Chip designer Arm Ltd. and mobile phone giant Nokia Corp. have teamed with semiconductor manufacturers STMicroelectronics NV and Texas Instruments Inc. (TI) to form an alliance that could help vendors bring new types of mobile devices to market more quickly.

The Mobile Industry Processor Interface (MIPI) Alliance, established as an incorporated not-for-profit entity, will work to define and promote open standards for processors used in handsets and other products. It is open to other mobile phone, hardware and software vendors interested in helping define key mobile application building blocks for wireless products, the four companies said Tuesday in a joint statement.

The alliance comes in response to the broad interest in the Open Mobile Application Processor Interfaces (OMAPI) initiative, launched in December by STM and TI. That initiative set out to improve how multimedia applications look and run on General Packet Radio Service (GPRS) and 3G mobile phones as well as PDAs and other portable devices.

Although the alliance partners aren’t naming names, their new alliance could also help deflect challenges by Intel Corp. and Microsoft Corp., two powerful players in the PC sector, to expand their presence in the fast-growing market for mobile devices.

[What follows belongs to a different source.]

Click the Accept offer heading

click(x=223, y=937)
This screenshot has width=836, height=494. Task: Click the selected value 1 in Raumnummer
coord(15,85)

“The more members who join this new alliance, the better, because there will be other camps, and one of them could include Intel and Microsoft,” said Alan Brown, an analyst at the London office of Gartner Inc. “Intel, in particular, will want to support its own technology in this area.”

The MIPI Alliance aims to complement existing standards bodies, such as the Open Mobile Alliance (OMA) and the 3rd Generation Partnership Project (3GPP), the founding members said. While OMA focuses on services and 3GPP on air interfaces, MIPI will concentrate on microprocessors, peripherals and software interfaces, according to the statement.

As part of the new alliance, the four founding members will establish 10 working groups to develop specifications in key areas such as camera and display and system control.

Standards are needed to avoid interoperability problems that can occur from the wide range of mobile phones, networks and software used to provide advanced services, such as picture and video messaging as well as interactive gaming, according to the founding members.

Nokia views the MIPI Alliance as an “excellent forum” to speed up development and time to market for mobile multimedia devices by defining open standards, Jari Pasanen, vice-president of Nokia’s mobile phone division, said in the statement. This means that Nokia and other hardware manufacturers, he said, can deploy interoperable building blocks faster and at a lower cost.